When huge oil deposits were discovered under the North Sea and Arctic sea off the coast of Norway and even Newfoundland, they had to set up a pumping station out on the ocean over each well. Make a tiny island for the pumping station; if the water is too deep, make a floating island. Drill the well, now you need electricity to run the pumps that will pull the oil up. Again, wind blows 24/7, so a windmill is the obvious choice, but space is limited so it needs to be one really big windmill. That means it will be so tall it is not practical to maintain it (500 feet!), so design it to last without maintenance until you expect the well will run dry; when it dies you just blast out one of its footings and it topples over into the sea where it stays forever. No disposal cost. Almost makes sense, in the North Sea.
Some very windy canyons in the US looked like good locations to set up wind energy on a public utility scale. So they looked at the well-established Tasmania style, very practical there as units could be maintained to last forever and lots of space to set up as many as were needed. But they chose instead giant windmills like those developed for those artificial islands, subsidized as a greenie gesture, wildly impractical because they cannot be maintained, but hey they look so much more impressive and high tech. Not practical to replace (no subsidy), and expensive/difficult to dispose of the broken machine, so more and more of them just standing there, broken down monuments to stupidity.
Then along comes Ontario, we want to be green and have windmills too. Of course we do not have reliable wind so the whole idea is impractical, but hey, it looks so green. Then we take a further look, and even though Ontario has lots of rock hills where we could put lots of maintenance-possible Tasmanian size of windmills, we go for the big, no-maintenance ocean type units, doubly impractical because of not enough wind and can’t be maintained. To make it worse, we do not put them on those sterile rock hills, but on our best agricultural land – a whole acre of concrete foundation for each windmill. But hey we are so politically correct.
This kind of virtue-signalling impractical silliness pervades too much of our ‘environmental’ actions.
From trying to recycle plastic (which is just oil in another form) and it ends up floating in the ocean, instead of using it to replace oil to generate electricity!
From forbidding plastic wrap, so our food will be spoiled while we cry piteously that the planet cannot generate enough food for all of us!
From forbidding practical electric cars, golf-cart size on city streets; while demanding we use cars with huge, non-recyclable batteries for long highway journeys!
To shutting down our forest industry to save carbon going into the air.

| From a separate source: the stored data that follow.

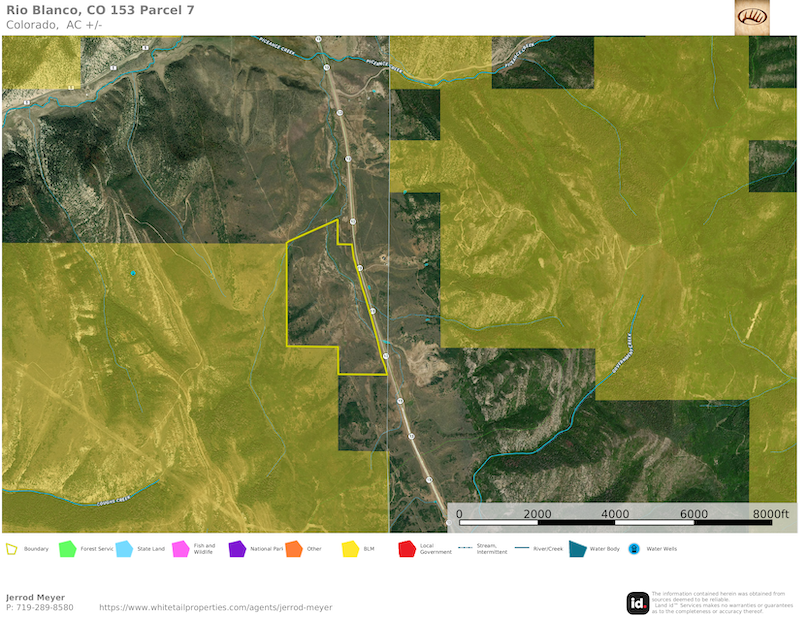Click the blue State Land legend icon
This screenshot has width=800, height=618.
click(124, 549)
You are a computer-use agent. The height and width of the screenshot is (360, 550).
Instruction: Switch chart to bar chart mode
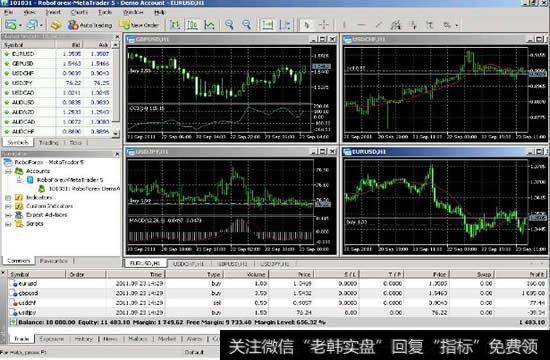(175, 25)
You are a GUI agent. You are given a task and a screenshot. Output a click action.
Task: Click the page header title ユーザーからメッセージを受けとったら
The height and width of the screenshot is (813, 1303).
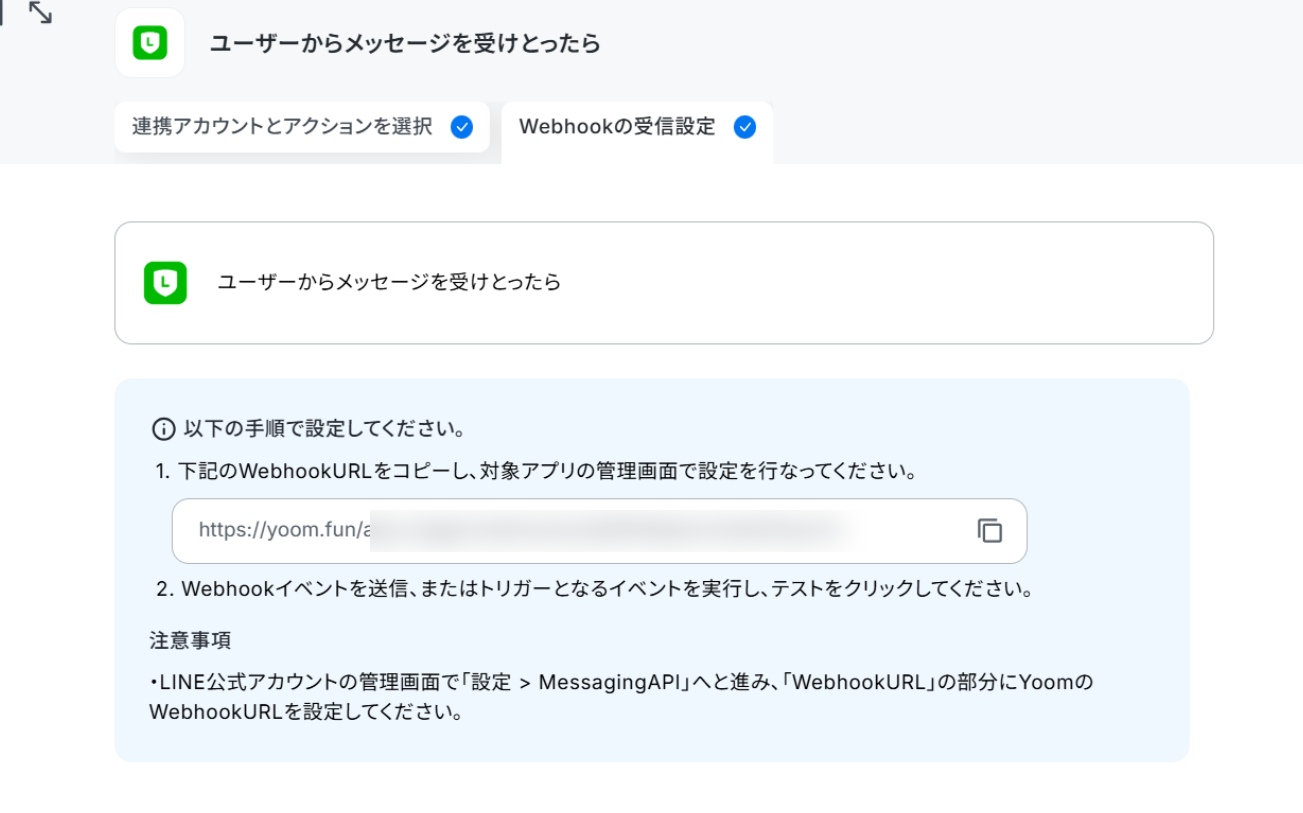pyautogui.click(x=405, y=43)
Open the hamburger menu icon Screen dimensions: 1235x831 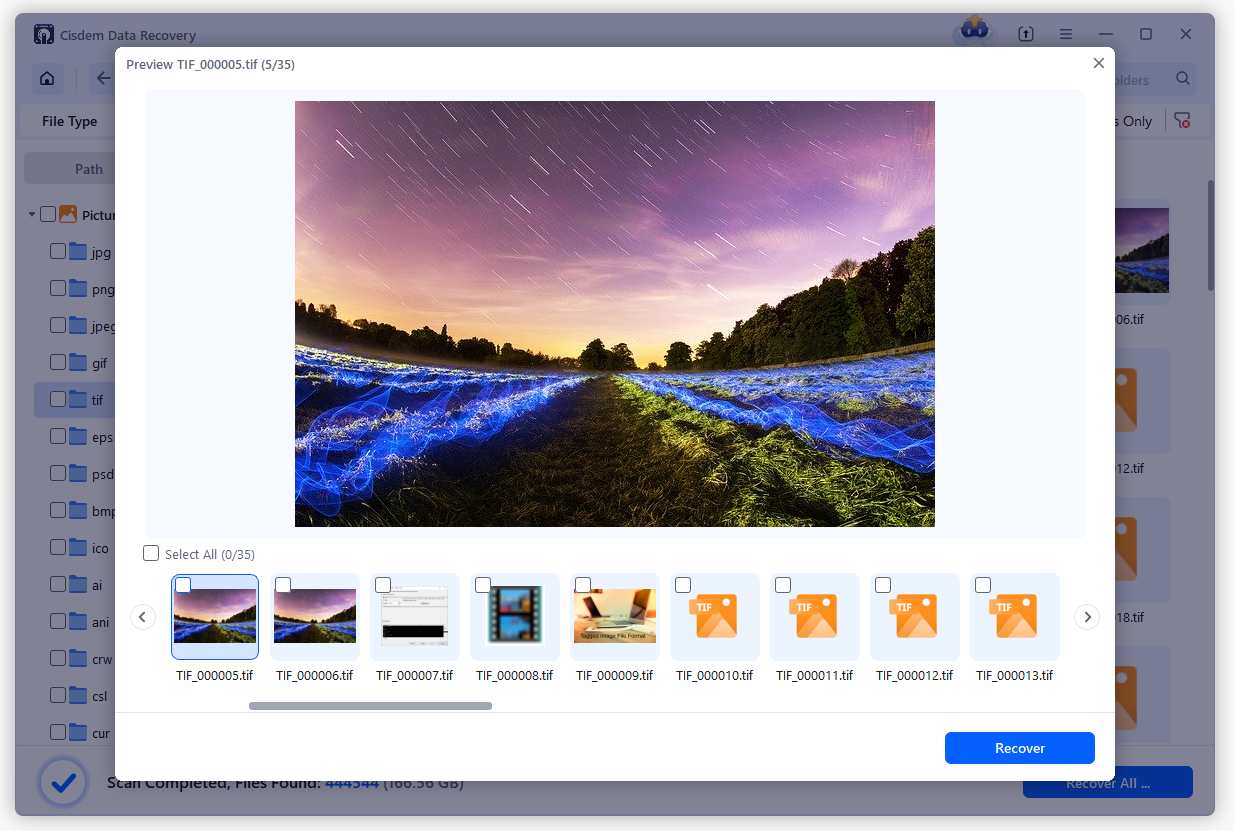(1067, 34)
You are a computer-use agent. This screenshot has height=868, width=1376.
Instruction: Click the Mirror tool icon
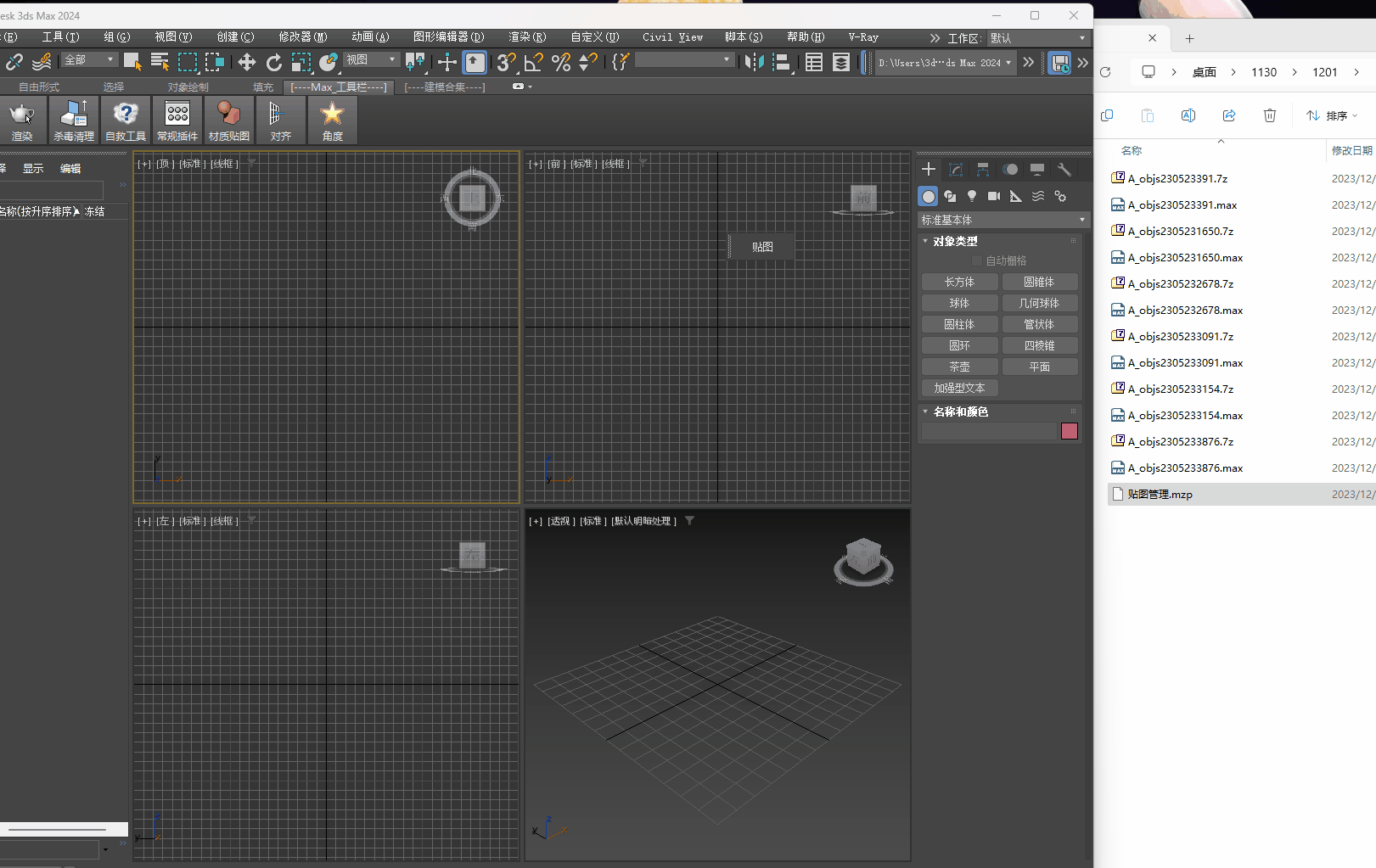click(753, 62)
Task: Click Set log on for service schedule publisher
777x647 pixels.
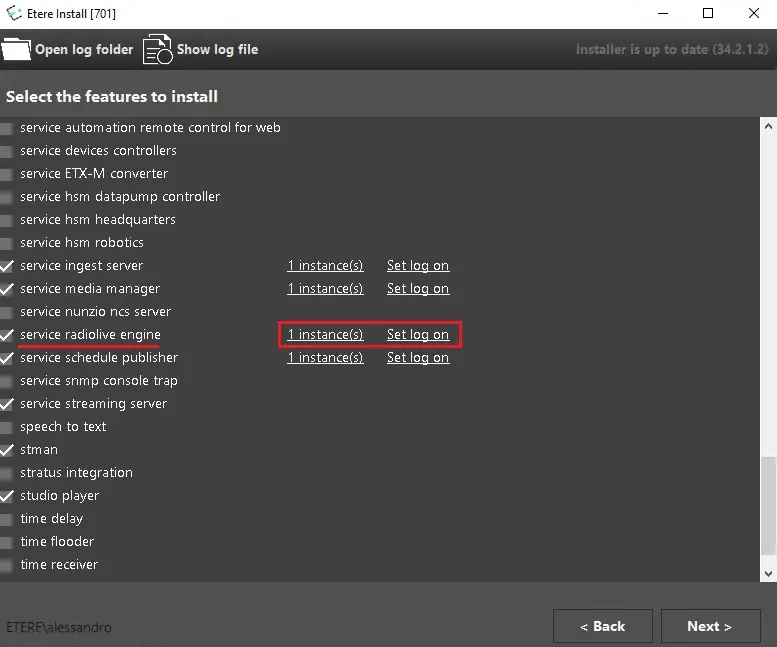Action: pyautogui.click(x=418, y=358)
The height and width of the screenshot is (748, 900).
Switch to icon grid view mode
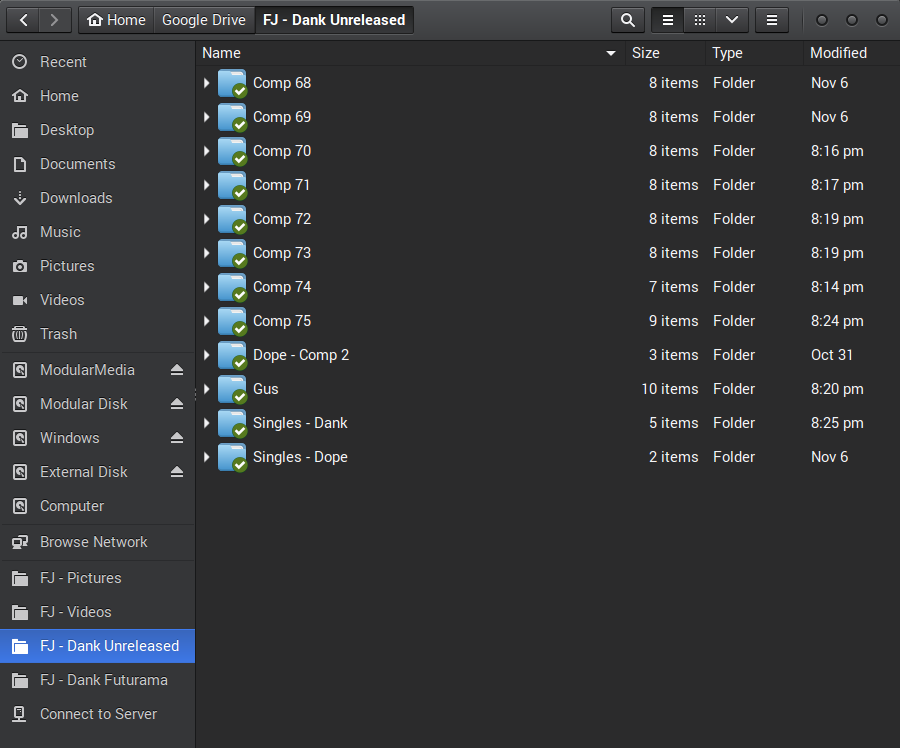point(700,20)
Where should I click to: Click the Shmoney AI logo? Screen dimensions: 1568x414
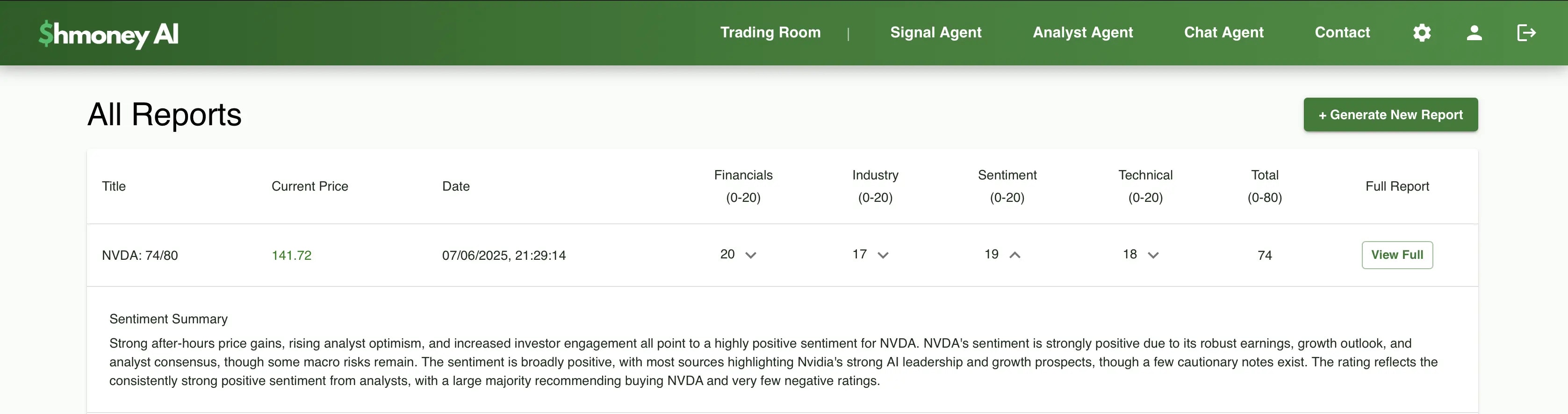coord(109,34)
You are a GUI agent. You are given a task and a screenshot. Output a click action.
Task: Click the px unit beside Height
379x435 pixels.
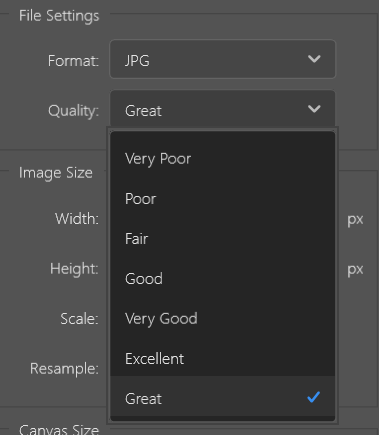pos(355,270)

But by nature our forest regularly replaces itself by fire, putting its carbon content into the atmosphere; while a properly managed forest is replaced by harvesting it before it burns, saving that carbon going into the air. So this ‘green’ initiative has an effect exactly opposite to that intended!
At the same time as discouraging human-scale traditional agriculture which takes carbon out of the air to enrich the soil, in favour of industrial scale agriculture which runs down the carbon content of the soil, putting as much carbon into the air as whole fleets of cars! Along with using a whole plethora of chemicals not needed in human-scale agriculture!
Just visible effects of our allowing our leadership to be misguided by an over-educated, under-real-world-experienced, no-ethics minority waving green flags! (Or maybe our WEF patrician leadership know exactly what they are doing, and are just using the greenies to advance their own protect-the-rich agenda!)